This project implements the DTS API specification in Python. It provides a RESTful web service to manage and serve text documents, collections, and their metadata. It also includes tools to extract metadata from XML documents and convert them into the appropriate DTS representations. The project is built using FastAPI for the web framework and Pydantic for data validation and serialization.
full API purpose and specification can be found here:
https://distributed-text-services.github.io/specifications/
actual DTS api implementation version is 1-alpha.
- RESTful API for requesting documents and collections
- Metadata extraction from XML documents (Dublin Core)
- OpenAPI documentation for easy API exploration
- Unit tests to ensure code quality and reliability
- Modular design for easy extension and customization
- Asynchronous support for handling multiple requests efficiently
- CORS support for cross-origin requests
- Example data and scripts for testing and demonstration
- Error handling and validation for robust API interactions
- Support for multiple storage backends (local filesystem, GitHub, ExistDb)
To run the api locally, clone the repository and install the required dependencies with Poetry:
git clone
cd py-dts
poetry installthen, if you have uvicorn installed, you can run:
uvicorn main:app --reloadFastAPI launcher can also be used if you have it installed:
fastapi dev main.pydeployment documentation can be found in the FastAPI documentation.
https://fastapi.tiangolo.com/deployment/manually/
To use the API, ensure that your documents are stored in the appropriate data storage. PY-DTS supports local filesystem storage and GitHub storage backends.
Available storage backends can be extended by implementing a new Database class and a new FileStorage class.
PY-DTS does not impose a specific directory structure for your documents, but it is recommended to follow a consistent structure for easier management. Nevertheless, PY-DTS needs a metadata file in JSON format to describe the collections and documents available in the storage.
An example of such metadata file can be found in the tests/dummy/local-storage-data/metadata.json file.
When your database is ready, you have to configure the API to point to your data storage.

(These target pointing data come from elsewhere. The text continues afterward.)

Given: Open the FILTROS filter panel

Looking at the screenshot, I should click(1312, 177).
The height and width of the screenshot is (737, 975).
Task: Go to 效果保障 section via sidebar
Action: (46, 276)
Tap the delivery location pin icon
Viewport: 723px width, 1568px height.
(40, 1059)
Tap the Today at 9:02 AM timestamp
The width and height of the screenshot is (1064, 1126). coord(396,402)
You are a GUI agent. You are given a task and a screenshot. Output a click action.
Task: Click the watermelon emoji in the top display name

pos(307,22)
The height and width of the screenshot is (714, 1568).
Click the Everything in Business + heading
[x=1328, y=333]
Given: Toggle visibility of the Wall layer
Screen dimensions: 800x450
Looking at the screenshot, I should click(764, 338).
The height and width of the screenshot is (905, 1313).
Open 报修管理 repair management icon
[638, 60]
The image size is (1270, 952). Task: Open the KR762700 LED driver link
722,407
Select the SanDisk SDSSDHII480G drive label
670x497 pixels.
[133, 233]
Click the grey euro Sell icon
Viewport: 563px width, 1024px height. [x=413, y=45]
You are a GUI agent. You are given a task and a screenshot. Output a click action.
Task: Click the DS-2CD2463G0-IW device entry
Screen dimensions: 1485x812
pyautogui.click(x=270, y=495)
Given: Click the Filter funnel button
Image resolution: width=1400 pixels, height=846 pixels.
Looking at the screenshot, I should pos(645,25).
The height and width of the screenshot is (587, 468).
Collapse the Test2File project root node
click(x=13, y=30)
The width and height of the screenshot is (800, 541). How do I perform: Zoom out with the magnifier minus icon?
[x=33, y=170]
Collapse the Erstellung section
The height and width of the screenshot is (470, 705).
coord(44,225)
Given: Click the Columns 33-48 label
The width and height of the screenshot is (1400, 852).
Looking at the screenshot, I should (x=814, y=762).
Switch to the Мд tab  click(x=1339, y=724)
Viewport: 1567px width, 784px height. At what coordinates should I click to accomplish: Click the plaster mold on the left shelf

This can be done by setting the STORAGE environment variable (.env).
You also have to provide the base path to your storage and the path to your metadata file by setting the METADATA_PATH environment variable (.env).
If your server is running locally, it should be available at http://localhost:8000/docs.
the root endpoint is http://localhost:8000/api/dts/v1. (url prefix can be modified in the main.py file.)
The API documentation can be found at https://distributed-text-services.github.io/specifications/, but we provide here a few basic examples in Curl.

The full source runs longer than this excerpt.